Tradizionalmente la festa dei gigli trae origine da un racconto che gli stessi Nolani si tramandavano e trascritto, in seguito, da Papa Gregorio Magno un secolo dopo l’accadimento dei fatti.

Dopo la presa di Roma da parte dei Vandali, anche la città di Nola fu saccheggiata e molti dei suoi abitanti fatti prigionieri e deportati in Africa. Il vescovo di Nola Paolino riscatto con i suoi averi numerosi prigionieri, una volta terminati i suoi averi, non avendo più denaro per riscattare il figlio di una vedova offrì se stesso.

Anni dopo essere divenuto il giardiniere del re dei Vandali, il vescono Paolino, predisse l’imminente fine del re che liberò lui e la sua gente.

Al ritorno in patria il popolo di Nola accolse la sua gente con dei gigli (fiori), dando il via ad una tradizione che si ripete ogni anno, anche dopo la morte del Santo Vescovo avvenuta nel 22 giugno dell’anno 431 d.C.

Tuttavia, studiosi moderni sono portati a considerare la “festa” come l’assorbimento da parte del “cristianesimo” di un rito pagano, secondo il quale grandi alberi sacrali, probabilmente simboli di fertilità, venivano portati in processione per buono auspicio nel periodo del solstizio d’estate.

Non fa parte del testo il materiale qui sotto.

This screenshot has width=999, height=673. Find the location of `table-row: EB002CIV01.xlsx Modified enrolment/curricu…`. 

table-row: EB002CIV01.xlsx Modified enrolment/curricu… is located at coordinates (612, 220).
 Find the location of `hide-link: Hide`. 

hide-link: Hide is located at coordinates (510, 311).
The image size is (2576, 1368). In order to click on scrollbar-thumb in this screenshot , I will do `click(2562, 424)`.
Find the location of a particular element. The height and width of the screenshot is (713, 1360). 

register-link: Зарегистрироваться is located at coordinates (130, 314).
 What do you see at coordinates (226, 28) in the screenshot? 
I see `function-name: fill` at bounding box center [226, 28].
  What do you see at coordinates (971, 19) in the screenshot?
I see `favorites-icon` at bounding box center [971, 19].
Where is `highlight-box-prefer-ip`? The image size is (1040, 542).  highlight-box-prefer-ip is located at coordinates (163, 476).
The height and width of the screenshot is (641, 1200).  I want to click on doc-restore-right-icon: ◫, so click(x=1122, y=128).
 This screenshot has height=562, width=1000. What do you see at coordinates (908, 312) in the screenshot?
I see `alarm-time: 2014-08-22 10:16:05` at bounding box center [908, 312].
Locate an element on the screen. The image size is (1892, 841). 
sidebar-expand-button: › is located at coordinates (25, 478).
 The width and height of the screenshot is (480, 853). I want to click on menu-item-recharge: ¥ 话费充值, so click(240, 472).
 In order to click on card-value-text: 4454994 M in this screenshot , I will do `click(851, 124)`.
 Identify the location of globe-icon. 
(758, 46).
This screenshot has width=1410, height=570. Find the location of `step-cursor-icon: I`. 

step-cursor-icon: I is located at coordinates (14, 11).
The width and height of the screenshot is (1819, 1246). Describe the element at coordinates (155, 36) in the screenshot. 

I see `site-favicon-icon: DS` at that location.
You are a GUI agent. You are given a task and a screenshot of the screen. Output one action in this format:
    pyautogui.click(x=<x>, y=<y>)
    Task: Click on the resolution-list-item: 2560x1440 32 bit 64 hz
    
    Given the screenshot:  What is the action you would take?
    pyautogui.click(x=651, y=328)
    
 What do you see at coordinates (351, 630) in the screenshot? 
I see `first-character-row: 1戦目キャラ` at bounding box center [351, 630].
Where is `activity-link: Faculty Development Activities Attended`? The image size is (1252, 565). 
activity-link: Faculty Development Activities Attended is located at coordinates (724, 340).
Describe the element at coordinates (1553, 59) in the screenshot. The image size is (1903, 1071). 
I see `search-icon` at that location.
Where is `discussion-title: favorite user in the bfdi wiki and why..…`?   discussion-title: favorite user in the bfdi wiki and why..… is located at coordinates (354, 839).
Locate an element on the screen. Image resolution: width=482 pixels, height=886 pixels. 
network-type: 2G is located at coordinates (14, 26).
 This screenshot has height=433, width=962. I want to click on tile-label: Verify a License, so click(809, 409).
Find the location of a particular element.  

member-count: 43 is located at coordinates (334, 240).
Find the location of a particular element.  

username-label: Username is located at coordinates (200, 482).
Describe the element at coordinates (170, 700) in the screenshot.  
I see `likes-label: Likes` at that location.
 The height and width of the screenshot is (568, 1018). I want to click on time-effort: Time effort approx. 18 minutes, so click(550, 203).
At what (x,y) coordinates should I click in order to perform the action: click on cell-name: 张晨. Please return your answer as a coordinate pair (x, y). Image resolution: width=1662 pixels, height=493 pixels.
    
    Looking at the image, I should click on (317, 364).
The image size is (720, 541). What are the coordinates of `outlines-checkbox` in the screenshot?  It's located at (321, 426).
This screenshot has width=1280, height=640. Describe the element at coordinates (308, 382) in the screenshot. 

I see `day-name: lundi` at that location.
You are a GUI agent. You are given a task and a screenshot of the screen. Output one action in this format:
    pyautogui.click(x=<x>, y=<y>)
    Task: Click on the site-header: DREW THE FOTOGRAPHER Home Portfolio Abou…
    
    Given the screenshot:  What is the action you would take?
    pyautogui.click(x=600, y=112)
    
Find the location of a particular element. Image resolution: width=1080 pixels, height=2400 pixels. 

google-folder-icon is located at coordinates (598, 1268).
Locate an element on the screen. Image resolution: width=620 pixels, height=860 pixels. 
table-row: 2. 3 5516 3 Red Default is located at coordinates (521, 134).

Fonti storiche della festa dei Gigli

Le prime fonti storiche precise sulla festa risalgono al 1500, grazie allo storico nolano Ambrogio Leone. Egli ci parla del “cereo” descrivendolo come una “grandissima torcia a guisa di colonna accesa e adorna di spighe di grano”, realizzato col denaro dei contadini e degli artigiani e portato in spalla durante la processione del Santo. Questa processione si svolgeva per le strade della città e ogni arte o professione vi prendeva parte realizzando il proprio cereo; subito dietro venivano i monaci ed i sacerdoti chierici, per ultimo il vescovo con le reliquie della Croce e del Santo chiuse in una mano d’argento.

Il vescovo era accompagnato dal Conte e dal “maestro di mercato”, poi i nobili ed i primi cittadini (da pochi anni è stato inserito nel programma della festa “Il corteo storico” che rievoca questa processione).

Verso la metà del ’700 il Remondini ci parla di nuove macchine chiamate “mai” o “gigli” adornate di fiori che avevano la forma di globi o piramidi o navi. E’ probabile che la competizione tra le diverse corporazioni che partecipavano alla processione avesse portato a questa evoluzione, forse suggerita dall’architetto e scenografo Ferdinando.

Oggi la festa dei Gigli è l’evento più atteso dal popolo della città di Nola.